**Supplied entries:**
* * * * * * *

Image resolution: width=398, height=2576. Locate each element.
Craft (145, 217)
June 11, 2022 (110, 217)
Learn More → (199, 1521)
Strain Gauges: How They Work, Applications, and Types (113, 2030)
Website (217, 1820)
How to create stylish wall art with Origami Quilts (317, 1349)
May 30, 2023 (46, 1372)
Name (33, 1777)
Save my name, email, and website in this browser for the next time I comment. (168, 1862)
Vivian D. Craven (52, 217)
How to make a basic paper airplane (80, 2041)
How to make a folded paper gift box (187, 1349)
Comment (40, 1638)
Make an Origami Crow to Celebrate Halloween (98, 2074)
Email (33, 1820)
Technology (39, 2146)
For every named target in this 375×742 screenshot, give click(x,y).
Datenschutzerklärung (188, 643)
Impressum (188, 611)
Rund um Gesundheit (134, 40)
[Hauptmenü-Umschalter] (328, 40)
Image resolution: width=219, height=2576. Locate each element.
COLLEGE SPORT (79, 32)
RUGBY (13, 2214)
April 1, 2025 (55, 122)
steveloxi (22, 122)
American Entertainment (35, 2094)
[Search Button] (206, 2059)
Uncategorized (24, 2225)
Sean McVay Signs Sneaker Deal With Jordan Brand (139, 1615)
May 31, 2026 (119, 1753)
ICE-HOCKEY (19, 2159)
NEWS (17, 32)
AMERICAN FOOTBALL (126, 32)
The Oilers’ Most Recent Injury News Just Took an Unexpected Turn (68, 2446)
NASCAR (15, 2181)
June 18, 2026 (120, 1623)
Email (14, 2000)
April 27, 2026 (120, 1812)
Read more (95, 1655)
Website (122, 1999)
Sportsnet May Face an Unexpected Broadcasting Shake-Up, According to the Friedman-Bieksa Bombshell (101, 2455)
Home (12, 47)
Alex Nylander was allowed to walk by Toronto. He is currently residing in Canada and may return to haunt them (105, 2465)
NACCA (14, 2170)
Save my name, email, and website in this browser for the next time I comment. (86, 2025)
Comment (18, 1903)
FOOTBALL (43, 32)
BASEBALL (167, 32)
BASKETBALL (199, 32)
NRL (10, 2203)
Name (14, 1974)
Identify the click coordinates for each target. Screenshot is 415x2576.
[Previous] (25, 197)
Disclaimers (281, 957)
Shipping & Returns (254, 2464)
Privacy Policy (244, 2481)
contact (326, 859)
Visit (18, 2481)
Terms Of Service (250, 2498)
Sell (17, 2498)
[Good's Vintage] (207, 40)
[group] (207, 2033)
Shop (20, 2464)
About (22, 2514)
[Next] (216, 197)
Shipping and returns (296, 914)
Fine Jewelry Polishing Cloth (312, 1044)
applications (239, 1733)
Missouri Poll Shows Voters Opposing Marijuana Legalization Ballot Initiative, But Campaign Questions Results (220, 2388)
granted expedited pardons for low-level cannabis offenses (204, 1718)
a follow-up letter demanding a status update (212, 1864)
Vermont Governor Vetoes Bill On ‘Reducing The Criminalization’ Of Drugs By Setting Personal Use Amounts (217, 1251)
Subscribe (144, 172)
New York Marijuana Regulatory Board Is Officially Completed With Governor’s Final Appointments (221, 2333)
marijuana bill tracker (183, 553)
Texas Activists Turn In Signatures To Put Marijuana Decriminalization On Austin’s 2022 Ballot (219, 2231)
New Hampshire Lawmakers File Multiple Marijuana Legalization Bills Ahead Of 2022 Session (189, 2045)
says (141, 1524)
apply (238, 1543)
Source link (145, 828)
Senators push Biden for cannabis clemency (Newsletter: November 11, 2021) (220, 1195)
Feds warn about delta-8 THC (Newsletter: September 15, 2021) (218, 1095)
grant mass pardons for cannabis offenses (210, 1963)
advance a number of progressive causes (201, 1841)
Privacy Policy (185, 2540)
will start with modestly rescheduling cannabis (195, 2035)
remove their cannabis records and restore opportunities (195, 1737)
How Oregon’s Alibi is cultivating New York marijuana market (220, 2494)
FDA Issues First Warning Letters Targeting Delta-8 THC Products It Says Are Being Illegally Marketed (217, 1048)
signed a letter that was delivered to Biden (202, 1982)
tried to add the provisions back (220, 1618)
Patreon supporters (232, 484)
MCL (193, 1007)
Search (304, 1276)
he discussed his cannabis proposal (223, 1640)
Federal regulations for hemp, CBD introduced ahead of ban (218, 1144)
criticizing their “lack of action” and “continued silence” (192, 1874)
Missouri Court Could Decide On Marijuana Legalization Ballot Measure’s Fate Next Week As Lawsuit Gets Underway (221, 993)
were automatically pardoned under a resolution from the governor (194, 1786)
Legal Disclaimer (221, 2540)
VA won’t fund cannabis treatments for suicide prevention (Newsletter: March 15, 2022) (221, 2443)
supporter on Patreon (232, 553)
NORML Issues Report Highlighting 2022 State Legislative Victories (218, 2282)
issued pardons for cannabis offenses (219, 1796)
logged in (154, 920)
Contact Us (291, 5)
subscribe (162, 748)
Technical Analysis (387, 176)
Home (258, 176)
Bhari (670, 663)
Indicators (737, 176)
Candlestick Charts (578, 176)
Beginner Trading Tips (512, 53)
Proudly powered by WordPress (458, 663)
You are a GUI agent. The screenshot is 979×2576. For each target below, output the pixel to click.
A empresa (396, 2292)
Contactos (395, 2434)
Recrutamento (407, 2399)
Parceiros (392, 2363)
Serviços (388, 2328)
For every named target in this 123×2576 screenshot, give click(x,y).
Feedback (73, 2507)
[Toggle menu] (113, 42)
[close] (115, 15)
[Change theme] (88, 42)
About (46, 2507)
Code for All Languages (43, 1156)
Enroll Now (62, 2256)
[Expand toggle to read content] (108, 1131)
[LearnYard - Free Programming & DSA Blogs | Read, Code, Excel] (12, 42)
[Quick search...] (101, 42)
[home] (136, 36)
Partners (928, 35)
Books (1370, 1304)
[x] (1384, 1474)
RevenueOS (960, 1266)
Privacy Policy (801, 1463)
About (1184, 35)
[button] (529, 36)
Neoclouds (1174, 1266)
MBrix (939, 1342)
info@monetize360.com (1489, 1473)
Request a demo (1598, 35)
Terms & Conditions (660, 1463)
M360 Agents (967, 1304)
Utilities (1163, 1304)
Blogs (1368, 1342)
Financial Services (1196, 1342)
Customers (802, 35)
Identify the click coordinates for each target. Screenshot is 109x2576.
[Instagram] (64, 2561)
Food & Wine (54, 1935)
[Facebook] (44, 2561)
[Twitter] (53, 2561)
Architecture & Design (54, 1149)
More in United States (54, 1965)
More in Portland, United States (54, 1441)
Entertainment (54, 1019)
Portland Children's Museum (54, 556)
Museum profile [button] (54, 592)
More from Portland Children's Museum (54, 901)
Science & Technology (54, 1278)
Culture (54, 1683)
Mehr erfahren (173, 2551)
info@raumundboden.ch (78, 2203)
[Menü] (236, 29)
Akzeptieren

* * * * * * *

**Problem statement:** Each entry must be output exactly as it was written.

**Exercise response:**
Image resolution: width=398, height=2576. Locate each element.
Craft (145, 217)
June 11, 2022 (110, 217)
Learn More → (199, 1521)
Strain Gauges: How They Work, Applications, and Types (113, 2030)
Website (217, 1820)
How to create stylish wall art with Origami Quilts (317, 1349)
May 30, 2023 (46, 1372)
Name (33, 1777)
Save my name, email, and website in this browser for the next time I comment. (168, 1862)
Vivian D. Craven (52, 217)
How to make a basic paper airplane (80, 2041)
How to make a folded paper gift box (187, 1349)
Comment (40, 1638)
Make an Origami Crow to Celebrate Halloween (98, 2074)
Email (33, 1820)
Technology (39, 2146)
For every named target in this 375×742 screenshot, give click(x,y).
Datenschutzerklärung (188, 643)
Impressum (188, 611)
Rund um Gesundheit (134, 40)
[Hauptmenü-Umschalter] (328, 40)
Image resolution: width=219, height=2576. Locate each element.
COLLEGE SPORT (79, 32)
RUGBY (13, 2214)
April 1, 2025 (55, 122)
steveloxi (22, 122)
American Entertainment (35, 2094)
[Search Button] (206, 2059)
Uncategorized (24, 2225)
Sean McVay Signs Sneaker Deal With Jordan Brand (139, 1615)
May 31, 2026 (119, 1753)
ICE-HOCKEY (19, 2159)
NEWS (17, 32)
AMERICAN FOOTBALL (126, 32)
The Oilers’ Most Recent Injury News Just Took an Unexpected Turn (68, 2446)
NASCAR (15, 2181)
June 18, 2026 (120, 1623)
Email (14, 2000)
April 27, 2026 (120, 1812)
Read more (95, 1655)
Website (122, 1999)
Sportsnet May Face an Unexpected Broadcasting Shake-Up, According to the Friedman-Bieksa Bombshell (101, 2455)
Home (12, 47)
Alex Nylander was allowed to walk by Toronto. He is currently residing in Canada and may return to haunt them (105, 2465)
NACCA (14, 2170)
Save my name, email, and website in this browser for the next time I comment. (86, 2025)
Comment (18, 1903)
FOOTBALL (43, 32)
BASEBALL (167, 32)
BASKETBALL (199, 32)
NRL (10, 2203)
Name (14, 1974)
Identify the click coordinates for each target. Screenshot is 415x2576.
[Previous] (25, 197)
Disclaimers (281, 957)
Shipping & Returns (254, 2464)
Privacy Policy (244, 2481)
contact (326, 859)
Visit (18, 2481)
Terms Of Service (250, 2498)
Sell (17, 2498)
[Good's Vintage] (207, 40)
[group] (207, 2033)
Shop (20, 2464)
About (22, 2514)
[Next] (216, 197)
Shipping and returns (296, 914)
Fine Jewelry Polishing Cloth (312, 1044)
applications (239, 1733)
Missouri Poll Shows Voters Opposing Marijuana Legalization Ballot Initiative, But Campaign Questions Results (220, 2388)
granted expedited pardons for low-level cannabis offenses (204, 1718)
a follow-up letter demanding a status update (212, 1864)
Vermont Governor Vetoes Bill On ‘Reducing The Criminalization’ Of Drugs By Setting Personal Use Amounts (217, 1251)
Subscribe (144, 172)
New York Marijuana Regulatory Board Is Officially Completed With Governor’s Final Appointments (221, 2333)
marijuana bill tracker (183, 553)
Texas Activists Turn In Signatures To Put Marijuana Decriminalization On Austin’s 2022 Ballot (219, 2231)
New Hampshire Lawmakers File Multiple Marijuana Legalization Bills Ahead Of 2022 Session (189, 2045)
says (141, 1524)
apply (238, 1543)
Source link (145, 828)
Senators push Biden for cannabis clemency (Newsletter: November 11, 2021) (220, 1195)
Feds warn about delta-8 THC (Newsletter: September 15, 2021) (218, 1095)
grant mass pardons for cannabis offenses (210, 1963)
advance a number of progressive causes (201, 1841)
Privacy Policy (185, 2540)
will start with modestly rescheduling cannabis (195, 2035)
remove their cannabis records and restore opportunities (195, 1737)
How Oregon’s Alibi is cultivating New York marijuana market (220, 2494)
FDA Issues First Warning Letters Targeting Delta-8 THC Products It Says Are Being Illegally Marketed (217, 1048)
signed a letter that was delivered to Biden (202, 1982)
tried to add the provisions back (220, 1618)
Patreon supporters (232, 484)
MCL (193, 1007)
Search (304, 1276)
he discussed his cannabis proposal (223, 1640)
Federal regulations for hemp, CBD introduced ahead of ban (218, 1144)
criticizing their “lack of action” and “continued silence” (192, 1874)
Missouri Court Could Decide On Marijuana Legalization Ballot Measure’s Fate Next Week As Lawsuit Gets Underway (221, 993)
were automatically pardoned under a resolution from the governor (194, 1786)
Legal Disclaimer (221, 2540)
VA won’t fund cannabis treatments for suicide prevention (Newsletter: March 15, 2022) (221, 2443)
supporter on Patreon (232, 553)
NORML Issues Report Highlighting 2022 State Legislative Victories (218, 2282)
issued pardons for cannabis offenses (219, 1796)
logged in (154, 920)
Contact Us (291, 5)
subscribe (162, 748)
Technical Analysis (387, 176)
Home (258, 176)
Bhari (670, 663)
Indicators (737, 176)
Candlestick Charts (578, 176)
Beginner Trading Tips (512, 53)
Proudly powered by WordPress (458, 663)
You are a GUI agent. The screenshot is 979×2576. For each target below, output the pixel to click.
A empresa (396, 2292)
Contactos (395, 2434)
Recrutamento (407, 2399)
Parceiros (392, 2363)
Serviços (388, 2328)
For every named target in this 123×2576 screenshot, give click(x,y).
Feedback (73, 2507)
[Toggle menu] (113, 42)
[close] (115, 15)
[Change theme] (88, 42)
About (46, 2507)
Code for All Languages (43, 1156)
Enroll Now (62, 2256)
[Expand toggle to read content] (108, 1131)
[LearnYard - Free Programming & DSA Blogs | Read, Code, Excel] (12, 42)
[Quick search...] (101, 42)
[home] (136, 36)
Partners (928, 35)
Books (1370, 1304)
[x] (1384, 1474)
RevenueOS (960, 1266)
Privacy Policy (801, 1463)
About (1184, 35)
[button] (529, 36)
Neoclouds (1174, 1266)
MBrix (939, 1342)
info@monetize360.com (1489, 1473)
Request a demo (1598, 35)
Terms & Conditions (660, 1463)
M360 Agents (967, 1304)
Utilities (1163, 1304)
Blogs (1368, 1342)
Financial Services (1196, 1342)
Customers (802, 35)
Identify the click coordinates for each target. Screenshot is 109x2576.
[Instagram] (64, 2561)
Food & Wine (54, 1935)
[Facebook] (44, 2561)
[Twitter] (53, 2561)
Architecture & Design (54, 1149)
More in United States (54, 1965)
More in Portland, United States (54, 1441)
Entertainment (54, 1019)
Portland Children's Museum (54, 556)
Museum profile [button] (54, 592)
More from Portland Children's Museum (54, 901)
Science & Technology (54, 1278)
Culture (54, 1683)
Mehr erfahren (173, 2551)
info@raumundboden.ch (78, 2203)
[Menü] (236, 29)
Akzeptieren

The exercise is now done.